Una clínica con agenda llena en papel, recepcionista al teléfono 3 horas al día y pacientes que cancelaban sin avisar. Automatizamos las reservas, los recordatorios y el seguimiento. En dos semanas la agenda se gestionaba sola.
La clínica tenía la agenda llena sobre el papel. El problema era lo que no aparecía: pacientes que cancelaban sin avisar, huecos vacíos de última hora y una recepcionista dedicando 3 horas diarias solo a confirmar citas por teléfono.
Sin recordatorios automáticos, cada paciente era una incógnita. Y cada hueco vacío, dinero perdido que no se podía recuperar.
Un proceso manual, lento y dependiente de una sola persona.
El paciente reserva solo desde WhatsApp o web, sin llamar.
WhatsApp automático con opción de cancelar o reprogramar.
Mensaje automático a los 7 días para valoración y próxima cita.

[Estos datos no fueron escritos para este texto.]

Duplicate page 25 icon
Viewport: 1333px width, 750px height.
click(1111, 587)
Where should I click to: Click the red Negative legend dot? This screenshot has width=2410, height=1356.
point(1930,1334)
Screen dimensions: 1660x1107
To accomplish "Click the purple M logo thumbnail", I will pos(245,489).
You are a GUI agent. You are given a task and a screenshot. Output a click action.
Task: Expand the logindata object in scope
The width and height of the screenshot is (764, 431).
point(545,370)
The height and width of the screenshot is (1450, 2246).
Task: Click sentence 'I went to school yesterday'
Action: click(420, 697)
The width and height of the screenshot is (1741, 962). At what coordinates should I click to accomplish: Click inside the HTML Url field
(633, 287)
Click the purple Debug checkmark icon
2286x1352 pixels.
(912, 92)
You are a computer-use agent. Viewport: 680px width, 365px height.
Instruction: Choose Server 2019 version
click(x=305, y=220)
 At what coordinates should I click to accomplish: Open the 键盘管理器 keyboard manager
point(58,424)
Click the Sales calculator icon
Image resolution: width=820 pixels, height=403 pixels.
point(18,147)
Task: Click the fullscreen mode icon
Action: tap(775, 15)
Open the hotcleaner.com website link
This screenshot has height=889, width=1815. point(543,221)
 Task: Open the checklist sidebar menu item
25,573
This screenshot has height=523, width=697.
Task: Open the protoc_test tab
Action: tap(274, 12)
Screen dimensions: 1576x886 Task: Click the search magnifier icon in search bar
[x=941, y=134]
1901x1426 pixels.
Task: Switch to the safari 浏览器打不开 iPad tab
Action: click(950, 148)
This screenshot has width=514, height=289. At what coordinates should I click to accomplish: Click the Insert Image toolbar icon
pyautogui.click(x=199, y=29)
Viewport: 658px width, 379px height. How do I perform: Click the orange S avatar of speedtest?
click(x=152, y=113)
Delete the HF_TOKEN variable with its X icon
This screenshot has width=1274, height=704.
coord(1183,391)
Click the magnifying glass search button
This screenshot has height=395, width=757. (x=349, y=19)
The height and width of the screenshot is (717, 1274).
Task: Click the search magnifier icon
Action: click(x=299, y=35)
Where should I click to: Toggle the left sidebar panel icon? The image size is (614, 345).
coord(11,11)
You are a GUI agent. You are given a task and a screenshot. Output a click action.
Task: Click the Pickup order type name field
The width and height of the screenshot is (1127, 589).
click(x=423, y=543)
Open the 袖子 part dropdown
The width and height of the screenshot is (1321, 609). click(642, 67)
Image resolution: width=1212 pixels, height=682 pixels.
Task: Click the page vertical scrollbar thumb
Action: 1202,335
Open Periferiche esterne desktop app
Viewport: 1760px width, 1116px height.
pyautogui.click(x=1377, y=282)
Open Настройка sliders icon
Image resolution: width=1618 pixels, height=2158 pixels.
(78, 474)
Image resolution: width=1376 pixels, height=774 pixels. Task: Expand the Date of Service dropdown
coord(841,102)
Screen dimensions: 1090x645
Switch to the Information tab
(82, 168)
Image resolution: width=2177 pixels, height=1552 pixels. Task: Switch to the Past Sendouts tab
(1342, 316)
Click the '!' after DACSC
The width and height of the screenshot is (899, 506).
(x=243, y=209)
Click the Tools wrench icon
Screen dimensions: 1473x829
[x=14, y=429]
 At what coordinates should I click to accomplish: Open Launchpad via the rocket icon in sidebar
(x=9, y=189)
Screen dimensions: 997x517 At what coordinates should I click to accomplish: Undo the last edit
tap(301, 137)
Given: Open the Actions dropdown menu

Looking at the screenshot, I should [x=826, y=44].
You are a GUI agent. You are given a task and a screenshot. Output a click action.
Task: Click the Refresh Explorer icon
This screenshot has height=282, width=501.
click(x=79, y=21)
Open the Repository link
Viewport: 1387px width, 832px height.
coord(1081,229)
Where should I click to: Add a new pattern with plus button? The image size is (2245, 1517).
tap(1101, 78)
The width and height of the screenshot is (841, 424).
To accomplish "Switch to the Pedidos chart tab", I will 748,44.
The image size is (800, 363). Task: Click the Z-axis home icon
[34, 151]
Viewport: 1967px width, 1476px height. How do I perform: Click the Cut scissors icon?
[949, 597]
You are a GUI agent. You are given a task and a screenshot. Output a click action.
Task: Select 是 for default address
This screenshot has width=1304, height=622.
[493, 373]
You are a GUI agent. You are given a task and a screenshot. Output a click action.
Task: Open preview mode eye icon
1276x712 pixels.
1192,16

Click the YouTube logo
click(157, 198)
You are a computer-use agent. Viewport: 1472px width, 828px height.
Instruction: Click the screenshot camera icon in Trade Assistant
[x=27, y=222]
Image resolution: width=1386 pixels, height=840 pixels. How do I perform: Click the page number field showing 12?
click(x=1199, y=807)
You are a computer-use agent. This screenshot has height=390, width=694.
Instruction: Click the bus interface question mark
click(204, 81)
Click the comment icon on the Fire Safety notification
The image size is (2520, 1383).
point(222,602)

Todo el proceso funciona solo. La recepcionista atiende, no gestiona.
El paciente recibe confirmación en segundos al reservar. Sin esperas, sin dudas.
Sincronizado con Google Calendar en tiempo real. Sin huecos duplicados ni confusiones.
El cambio fue inmediato. Las cancelaciones sin aviso cayeron un 60% en las primeras dos semanas y la recepcionista recuperó 3 horas diarias que antes se iban al teléfono.
Hoy la clínica tiene una agenda que se gestiona sola. Sin llamadas, sin huecos vacíos, sin depender de nadie.